Since April 20, Mr Vinoth, and TRIGEN Automotive head Mr Vic Naidu, 35, have been engaged in the engineering design and conversion work for the COMET fleet, with the buses rolling out on May 6 to shuttle the first COVID-19 related passengers.
(Above) The system completely minimises the risk of transmission by keeping separated air circulation within both cabins, and the negative pressure system is designed to international standards, notes Mr Vinoth Pannirsilvam, 32, lead engineer at TRIGEN Automotive. Drivers do not come into contact with passengers, and vehicles are decontaminated at the day’s end.
In addition to the COMET-Maxis, a fleet of 20 buses, they are also turning five Toyota Hiace High Roof Vans into negative pressure transporters that can fit nine passengers. They’re called — you guessed it — COMET-MINIs.
It helps that both Mr Vic and Mr Vinoth are multilingual, facilitating work among a multi-disciplinary group of welders, panellers and electricians from Malaysia, China and India at Liannex Corp.
“We have found that conveying our point visually sometimes is easier, as there is no language barrier. We do this via the means of simple sketches, design drawings and photos,” said Mr Vinoth.
(Above) Sheares Healthcare manages the COMET fleet, which will be used to complement the Health Ministry’s patient transport services. SMRT subsidiary STRIDES Transportation oversees operations, driver training and vehicle maintenance.
(Above) Mr Muruganandham Samiayya bolts on a negative pressure system blower onto the mounting rack in preparation for installation onto a COMET Mini.
(Above) Mr Muruganandham Samiayya and Tan Kian Keong then mount the negative air pressure blower into a custom opening on the side of a COMET Mini.
(Above) Mr Muruganandham Samiayya checks the alignment of the negative air pressure blower with the opening to ensure they line up before bolting the system down and sealing the edges.
(Above) Mr Mulleri Jithin wiring up the inverter for the negative pressure system.
(Above) PVC seat covers wrapped over default fabric seats to help in effective decontamination of the vehicle.
(Above) Mr Kariyaiyan Rajesh Kumar, fitting on the differential pressure gauge for the negative pressure system.
From start to finish, each MINI takes about two to three days to complete. Because van seats come in a factory default of fabric, these have to be covered with PVC seat covers so they can be more efficiently decontaminated.
“On a typical day, the day begins with a very quick status check on the current progress, and planning what needs to be completed with the shop floor manager,” said Mr Vinoth.
“He then passes instructions to his team for execution. Throughout the day, we keep track of the progress, and help the team solve any issues that may crop up. Primarily, most communication is in English.
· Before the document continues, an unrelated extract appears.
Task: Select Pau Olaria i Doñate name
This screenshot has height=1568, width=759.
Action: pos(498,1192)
But when some of the teammates have trouble understanding, we try our best to speak their native language — Tamil or Mandarin — so that they can better understand what needs to be done.”
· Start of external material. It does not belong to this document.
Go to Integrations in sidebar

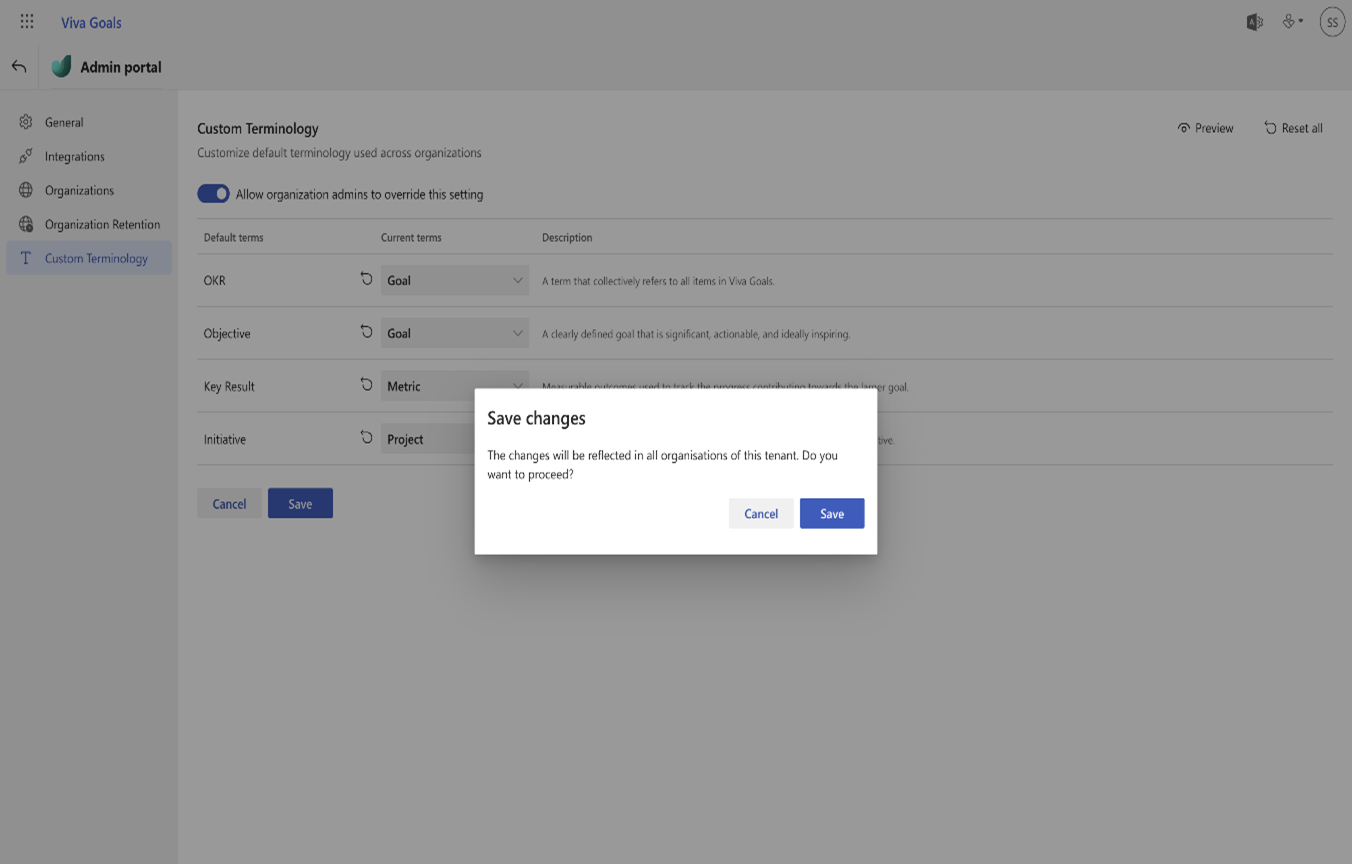74,156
(Above) Meet the Aven-gineers:
Back (L-R): Mr Wong Fook Kam, 65, Finishing/Housekeeping from Liannex Corporation; Mr Chan Kong Song, 54, factory manager, Liannex Corp; Mr Chong Siew Yin, 56, Welder, Liannex Corp; Mr Heng Meng Seng, 49, air-conditioner installer, Cool-Air Technology; Mr Kariyaiyan Rajesh Kumar, 34, panelling, Liannex Corp; Mr Tan Kian Keong, 53, welder, Liannex Corp; Mr Yeh Kooi San, 47, mechanic, Liannex Corp; Ms Ellice Ng, 58, sales manager, Liannex Corp.
Front (L-R): Mr Mulleri Jithin, 26, electrical technician, Liannex Corp; Mr Han Tian Wei, 40, mechanic, Liannex Corp; Mr Vicneswaran Naidu, 35, head of TRIGEN Automotive, HOPE Technik; Mr Kariyaiyan Rajesh Kumar, 34, panelling, Liannex Corp; Mr Muruganandham Samiayya, 33, panelling, Liannex Corp; Mr Kuzhanthaivel Prabu, 40, panelling, Liannex Corp; Mr Vinoth Pannirsilvam, 32, lead engineer of TRIGEN Automotive, HOPE Technik.